Process Simulation and Techno-Economic Analysis of Wolffia-Integrated Recirculating Aquaculture Systems for Nutrient Recovery and CO2 Utilization

Recirculating aquaculture systems (RASs) improve water-use efficiency in fish production but generate nutrient-rich effluents requiring management. Integrating aquatic biomass cultivation into RASs offers a promising approach to nutrient recovery, CO2 utilization, and biomass production. This study evaluates the technical and economic feasibility of integrating Wolffia globosa cultivation with RASs through process simulation and techno-economic analysis (TEA). A pilot-scale system in Thailand was modeled using SuperPro Designer, comparing static and suspended aeration cultivation. The suspended configuration required only ~10–12 m2 for 28.80 m3, whereas static cultivation required 131 m2 for 32.80 m3, corresponding to about a 12-fold reduction in land area.
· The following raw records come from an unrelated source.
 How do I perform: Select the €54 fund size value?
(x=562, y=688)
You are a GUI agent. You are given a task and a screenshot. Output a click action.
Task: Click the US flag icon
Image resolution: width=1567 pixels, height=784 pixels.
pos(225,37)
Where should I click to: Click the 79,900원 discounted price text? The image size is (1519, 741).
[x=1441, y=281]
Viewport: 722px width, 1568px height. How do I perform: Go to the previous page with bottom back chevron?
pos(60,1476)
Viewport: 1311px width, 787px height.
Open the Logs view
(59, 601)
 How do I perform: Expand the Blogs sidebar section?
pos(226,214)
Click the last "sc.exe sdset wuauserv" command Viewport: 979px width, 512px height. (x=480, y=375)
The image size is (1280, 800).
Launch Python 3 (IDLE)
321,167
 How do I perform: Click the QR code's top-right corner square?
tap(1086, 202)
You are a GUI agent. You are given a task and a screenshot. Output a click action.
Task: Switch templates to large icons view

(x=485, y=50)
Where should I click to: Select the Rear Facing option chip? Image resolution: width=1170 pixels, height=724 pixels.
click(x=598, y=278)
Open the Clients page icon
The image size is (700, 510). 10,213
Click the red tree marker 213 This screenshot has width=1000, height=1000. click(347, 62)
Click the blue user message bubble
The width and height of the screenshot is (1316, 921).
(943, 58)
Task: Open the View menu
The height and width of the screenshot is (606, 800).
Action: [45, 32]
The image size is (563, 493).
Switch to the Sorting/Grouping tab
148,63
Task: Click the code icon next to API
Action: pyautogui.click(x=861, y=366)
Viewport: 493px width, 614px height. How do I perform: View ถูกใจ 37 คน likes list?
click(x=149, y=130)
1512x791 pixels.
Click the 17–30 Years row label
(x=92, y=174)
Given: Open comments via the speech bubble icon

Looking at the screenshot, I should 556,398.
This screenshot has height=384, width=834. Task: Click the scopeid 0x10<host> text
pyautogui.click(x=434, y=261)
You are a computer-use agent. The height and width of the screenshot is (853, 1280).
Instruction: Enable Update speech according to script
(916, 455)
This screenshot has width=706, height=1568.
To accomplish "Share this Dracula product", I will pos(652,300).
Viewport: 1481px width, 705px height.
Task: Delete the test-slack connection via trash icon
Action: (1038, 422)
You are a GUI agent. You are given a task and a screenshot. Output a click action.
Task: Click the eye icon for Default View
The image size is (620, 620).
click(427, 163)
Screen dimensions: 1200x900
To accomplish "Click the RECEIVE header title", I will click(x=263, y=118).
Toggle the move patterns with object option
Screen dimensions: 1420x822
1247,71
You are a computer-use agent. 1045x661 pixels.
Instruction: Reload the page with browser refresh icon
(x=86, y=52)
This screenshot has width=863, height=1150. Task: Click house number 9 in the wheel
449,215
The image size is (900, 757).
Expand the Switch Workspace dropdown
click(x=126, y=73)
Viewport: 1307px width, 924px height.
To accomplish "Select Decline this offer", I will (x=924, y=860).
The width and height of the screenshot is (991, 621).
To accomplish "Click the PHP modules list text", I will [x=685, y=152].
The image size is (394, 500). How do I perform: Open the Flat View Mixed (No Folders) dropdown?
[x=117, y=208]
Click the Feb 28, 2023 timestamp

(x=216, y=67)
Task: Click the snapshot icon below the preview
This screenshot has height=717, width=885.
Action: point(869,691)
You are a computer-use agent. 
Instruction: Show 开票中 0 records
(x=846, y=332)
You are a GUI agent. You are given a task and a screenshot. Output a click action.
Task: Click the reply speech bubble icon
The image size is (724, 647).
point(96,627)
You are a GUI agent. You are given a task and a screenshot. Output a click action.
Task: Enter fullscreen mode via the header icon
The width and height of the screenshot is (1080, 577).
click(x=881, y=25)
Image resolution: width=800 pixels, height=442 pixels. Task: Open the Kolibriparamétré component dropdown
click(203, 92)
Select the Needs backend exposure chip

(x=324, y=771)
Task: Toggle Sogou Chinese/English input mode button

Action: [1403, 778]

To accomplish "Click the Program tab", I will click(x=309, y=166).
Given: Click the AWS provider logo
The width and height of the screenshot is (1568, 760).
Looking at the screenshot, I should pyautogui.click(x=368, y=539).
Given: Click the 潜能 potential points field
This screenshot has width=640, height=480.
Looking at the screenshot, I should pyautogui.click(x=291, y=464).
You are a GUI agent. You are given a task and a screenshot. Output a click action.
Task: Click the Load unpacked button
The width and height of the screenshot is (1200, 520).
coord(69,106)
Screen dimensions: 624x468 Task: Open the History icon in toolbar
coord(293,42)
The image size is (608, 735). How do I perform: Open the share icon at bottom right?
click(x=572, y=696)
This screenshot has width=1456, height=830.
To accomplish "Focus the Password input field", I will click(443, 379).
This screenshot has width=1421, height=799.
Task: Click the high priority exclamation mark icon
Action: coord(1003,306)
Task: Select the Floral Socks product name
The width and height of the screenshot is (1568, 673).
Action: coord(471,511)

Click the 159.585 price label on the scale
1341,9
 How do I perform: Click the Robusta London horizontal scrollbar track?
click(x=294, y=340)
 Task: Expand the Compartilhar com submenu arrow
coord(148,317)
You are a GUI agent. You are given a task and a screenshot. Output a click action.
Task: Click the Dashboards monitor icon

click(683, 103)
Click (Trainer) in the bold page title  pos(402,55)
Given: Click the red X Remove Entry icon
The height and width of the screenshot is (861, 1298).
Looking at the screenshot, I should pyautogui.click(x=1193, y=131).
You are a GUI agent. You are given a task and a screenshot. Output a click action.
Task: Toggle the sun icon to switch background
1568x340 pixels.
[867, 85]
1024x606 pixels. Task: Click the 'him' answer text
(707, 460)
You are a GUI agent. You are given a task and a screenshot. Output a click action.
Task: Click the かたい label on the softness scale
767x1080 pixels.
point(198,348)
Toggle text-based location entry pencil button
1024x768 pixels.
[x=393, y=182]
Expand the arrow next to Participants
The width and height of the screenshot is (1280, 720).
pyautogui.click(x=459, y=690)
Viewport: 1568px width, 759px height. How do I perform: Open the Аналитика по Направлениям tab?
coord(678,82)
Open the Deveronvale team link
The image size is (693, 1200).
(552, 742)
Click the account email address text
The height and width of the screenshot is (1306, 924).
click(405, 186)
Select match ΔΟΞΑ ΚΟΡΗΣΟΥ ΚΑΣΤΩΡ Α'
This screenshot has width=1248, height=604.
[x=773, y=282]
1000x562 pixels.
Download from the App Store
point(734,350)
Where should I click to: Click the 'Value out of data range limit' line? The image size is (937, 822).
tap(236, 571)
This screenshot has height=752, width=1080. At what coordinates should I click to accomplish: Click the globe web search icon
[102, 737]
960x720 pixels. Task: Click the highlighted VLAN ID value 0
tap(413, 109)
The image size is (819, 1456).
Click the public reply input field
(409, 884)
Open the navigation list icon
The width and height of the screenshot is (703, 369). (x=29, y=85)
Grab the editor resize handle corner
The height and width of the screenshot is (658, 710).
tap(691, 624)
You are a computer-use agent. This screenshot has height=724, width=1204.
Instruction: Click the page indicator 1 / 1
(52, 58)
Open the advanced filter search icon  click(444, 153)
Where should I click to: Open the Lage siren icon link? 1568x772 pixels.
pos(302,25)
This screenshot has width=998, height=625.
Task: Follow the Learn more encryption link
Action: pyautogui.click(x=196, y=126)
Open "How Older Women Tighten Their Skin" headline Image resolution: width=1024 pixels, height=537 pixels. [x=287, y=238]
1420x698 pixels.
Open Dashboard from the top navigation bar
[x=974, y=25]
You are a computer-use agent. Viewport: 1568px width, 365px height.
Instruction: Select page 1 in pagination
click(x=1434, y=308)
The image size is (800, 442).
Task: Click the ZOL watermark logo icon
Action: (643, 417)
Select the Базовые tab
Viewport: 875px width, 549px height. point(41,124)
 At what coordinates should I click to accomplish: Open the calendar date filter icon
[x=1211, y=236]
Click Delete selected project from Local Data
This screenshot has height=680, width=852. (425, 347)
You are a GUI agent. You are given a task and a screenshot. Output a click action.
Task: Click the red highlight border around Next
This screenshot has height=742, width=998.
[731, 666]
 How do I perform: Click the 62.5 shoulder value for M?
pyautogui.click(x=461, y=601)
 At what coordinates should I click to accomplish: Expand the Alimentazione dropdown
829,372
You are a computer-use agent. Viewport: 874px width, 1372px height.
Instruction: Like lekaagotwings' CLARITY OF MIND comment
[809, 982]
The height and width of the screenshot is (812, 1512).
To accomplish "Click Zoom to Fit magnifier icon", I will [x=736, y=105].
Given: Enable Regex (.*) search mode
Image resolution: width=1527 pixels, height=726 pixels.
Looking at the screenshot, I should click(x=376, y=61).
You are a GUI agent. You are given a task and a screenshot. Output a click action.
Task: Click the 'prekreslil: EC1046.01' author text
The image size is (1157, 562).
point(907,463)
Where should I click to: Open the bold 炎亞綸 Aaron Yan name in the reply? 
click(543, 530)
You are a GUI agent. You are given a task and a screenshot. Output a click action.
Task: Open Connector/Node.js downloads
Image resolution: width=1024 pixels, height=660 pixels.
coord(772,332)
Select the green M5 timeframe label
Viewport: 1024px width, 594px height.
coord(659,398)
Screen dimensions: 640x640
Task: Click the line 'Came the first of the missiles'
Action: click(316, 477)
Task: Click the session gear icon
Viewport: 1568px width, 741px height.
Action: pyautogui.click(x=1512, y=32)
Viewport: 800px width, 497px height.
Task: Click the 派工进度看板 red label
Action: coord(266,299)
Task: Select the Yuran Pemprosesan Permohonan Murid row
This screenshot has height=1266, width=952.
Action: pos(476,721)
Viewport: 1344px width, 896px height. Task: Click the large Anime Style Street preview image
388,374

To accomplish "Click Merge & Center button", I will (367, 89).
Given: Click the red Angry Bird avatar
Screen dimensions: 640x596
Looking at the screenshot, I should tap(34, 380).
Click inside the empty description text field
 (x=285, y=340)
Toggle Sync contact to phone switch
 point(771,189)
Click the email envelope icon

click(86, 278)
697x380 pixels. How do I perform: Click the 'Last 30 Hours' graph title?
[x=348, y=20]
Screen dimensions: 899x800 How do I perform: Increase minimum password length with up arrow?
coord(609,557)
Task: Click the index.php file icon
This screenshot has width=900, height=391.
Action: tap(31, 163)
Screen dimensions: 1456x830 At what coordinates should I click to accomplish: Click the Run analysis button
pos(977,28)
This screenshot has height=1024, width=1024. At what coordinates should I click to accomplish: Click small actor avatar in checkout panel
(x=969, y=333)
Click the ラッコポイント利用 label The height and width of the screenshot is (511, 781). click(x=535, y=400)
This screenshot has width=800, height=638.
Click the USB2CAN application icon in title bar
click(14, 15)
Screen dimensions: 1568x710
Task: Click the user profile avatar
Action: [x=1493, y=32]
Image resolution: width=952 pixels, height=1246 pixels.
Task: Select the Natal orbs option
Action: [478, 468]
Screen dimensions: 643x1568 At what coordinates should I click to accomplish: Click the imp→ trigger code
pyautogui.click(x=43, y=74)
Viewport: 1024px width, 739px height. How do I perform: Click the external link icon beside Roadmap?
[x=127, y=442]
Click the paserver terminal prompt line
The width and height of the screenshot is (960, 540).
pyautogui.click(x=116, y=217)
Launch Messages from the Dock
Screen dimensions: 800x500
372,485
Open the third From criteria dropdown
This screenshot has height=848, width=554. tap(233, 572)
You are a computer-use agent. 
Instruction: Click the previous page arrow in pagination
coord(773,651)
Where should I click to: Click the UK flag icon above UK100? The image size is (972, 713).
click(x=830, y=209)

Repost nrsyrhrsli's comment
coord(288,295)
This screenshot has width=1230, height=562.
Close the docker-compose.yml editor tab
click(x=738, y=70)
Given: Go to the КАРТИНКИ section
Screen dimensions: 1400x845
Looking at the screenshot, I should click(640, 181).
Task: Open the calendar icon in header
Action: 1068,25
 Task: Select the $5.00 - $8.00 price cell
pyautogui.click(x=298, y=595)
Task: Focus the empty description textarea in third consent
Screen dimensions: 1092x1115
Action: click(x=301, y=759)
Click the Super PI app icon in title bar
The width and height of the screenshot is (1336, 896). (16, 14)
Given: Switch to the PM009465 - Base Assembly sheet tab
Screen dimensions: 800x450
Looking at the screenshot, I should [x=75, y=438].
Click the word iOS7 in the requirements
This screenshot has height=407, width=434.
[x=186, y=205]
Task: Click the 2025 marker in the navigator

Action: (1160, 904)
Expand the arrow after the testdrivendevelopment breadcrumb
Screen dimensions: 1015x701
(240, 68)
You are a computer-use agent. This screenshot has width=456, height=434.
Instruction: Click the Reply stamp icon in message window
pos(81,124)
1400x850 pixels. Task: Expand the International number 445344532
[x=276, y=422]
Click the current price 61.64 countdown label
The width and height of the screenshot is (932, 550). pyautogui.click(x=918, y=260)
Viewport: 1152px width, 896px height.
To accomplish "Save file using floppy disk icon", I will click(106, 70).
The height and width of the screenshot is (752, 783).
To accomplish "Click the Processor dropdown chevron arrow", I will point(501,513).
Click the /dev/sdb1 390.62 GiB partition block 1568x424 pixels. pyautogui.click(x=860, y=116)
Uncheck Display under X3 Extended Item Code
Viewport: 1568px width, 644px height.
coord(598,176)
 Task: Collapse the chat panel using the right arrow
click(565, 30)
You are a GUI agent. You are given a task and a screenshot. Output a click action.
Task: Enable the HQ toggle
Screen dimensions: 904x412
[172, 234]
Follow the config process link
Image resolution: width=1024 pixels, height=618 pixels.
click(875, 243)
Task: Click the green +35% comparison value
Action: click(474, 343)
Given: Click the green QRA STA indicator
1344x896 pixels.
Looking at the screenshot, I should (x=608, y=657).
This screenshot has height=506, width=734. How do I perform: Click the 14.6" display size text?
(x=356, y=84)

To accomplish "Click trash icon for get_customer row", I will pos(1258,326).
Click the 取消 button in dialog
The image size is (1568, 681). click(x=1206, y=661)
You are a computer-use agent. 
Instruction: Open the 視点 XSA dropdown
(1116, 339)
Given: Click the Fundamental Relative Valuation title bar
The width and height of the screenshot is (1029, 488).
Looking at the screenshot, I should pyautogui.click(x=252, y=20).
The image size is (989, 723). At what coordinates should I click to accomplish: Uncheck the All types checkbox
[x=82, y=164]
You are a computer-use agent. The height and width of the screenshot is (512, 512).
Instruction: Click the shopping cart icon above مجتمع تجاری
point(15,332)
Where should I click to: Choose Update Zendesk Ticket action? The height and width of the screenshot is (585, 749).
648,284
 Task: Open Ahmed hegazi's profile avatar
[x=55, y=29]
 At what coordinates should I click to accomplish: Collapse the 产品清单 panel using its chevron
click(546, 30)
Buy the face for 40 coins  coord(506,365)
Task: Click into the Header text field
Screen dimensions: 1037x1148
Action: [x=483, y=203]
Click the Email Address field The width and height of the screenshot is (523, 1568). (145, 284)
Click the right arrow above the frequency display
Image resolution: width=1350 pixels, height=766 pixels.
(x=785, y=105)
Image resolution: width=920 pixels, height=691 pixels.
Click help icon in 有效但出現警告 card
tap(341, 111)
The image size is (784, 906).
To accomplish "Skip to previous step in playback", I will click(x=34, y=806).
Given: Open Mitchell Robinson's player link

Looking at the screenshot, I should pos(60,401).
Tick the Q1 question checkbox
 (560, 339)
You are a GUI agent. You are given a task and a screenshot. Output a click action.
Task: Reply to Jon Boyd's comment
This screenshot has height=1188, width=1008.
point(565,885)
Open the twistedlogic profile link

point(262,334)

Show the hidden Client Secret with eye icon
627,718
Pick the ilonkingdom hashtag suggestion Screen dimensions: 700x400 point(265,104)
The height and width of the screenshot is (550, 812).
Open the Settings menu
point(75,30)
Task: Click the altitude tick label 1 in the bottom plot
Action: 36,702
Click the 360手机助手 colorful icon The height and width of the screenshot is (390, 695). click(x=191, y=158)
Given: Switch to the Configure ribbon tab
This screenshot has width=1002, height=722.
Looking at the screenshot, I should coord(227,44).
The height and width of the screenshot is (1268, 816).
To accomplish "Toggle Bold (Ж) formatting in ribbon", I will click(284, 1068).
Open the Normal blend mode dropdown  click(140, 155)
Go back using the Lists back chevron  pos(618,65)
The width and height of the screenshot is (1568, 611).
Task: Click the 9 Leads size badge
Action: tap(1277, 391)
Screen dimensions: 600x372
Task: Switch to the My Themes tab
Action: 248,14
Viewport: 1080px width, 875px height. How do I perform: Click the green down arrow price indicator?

The suspended system achieved higher annual biomass production (1056 kg dry weight (DW) yr−1) than the static system (690 kg DW yr−1), corresponding to CO2 fixation of ~1.50 and ~0.98 t CO2 yr−1, respectively. The static system achieved higher nutrient removal efficiencies (97% N and 99.66% P), while the suspended system showed lower removal (64% N and 65.30% P) but higher productivity. Economic analysis confirmed feasibility, with the suspended system achieving higher return on investment (17.56% vs. 12.89%) and a shorter payback period (5.70 vs. 7.76 years). These results demonstrate the potential of RAS–Wolffia integration as a circular approach for resource recovery and sustainable aquaculture.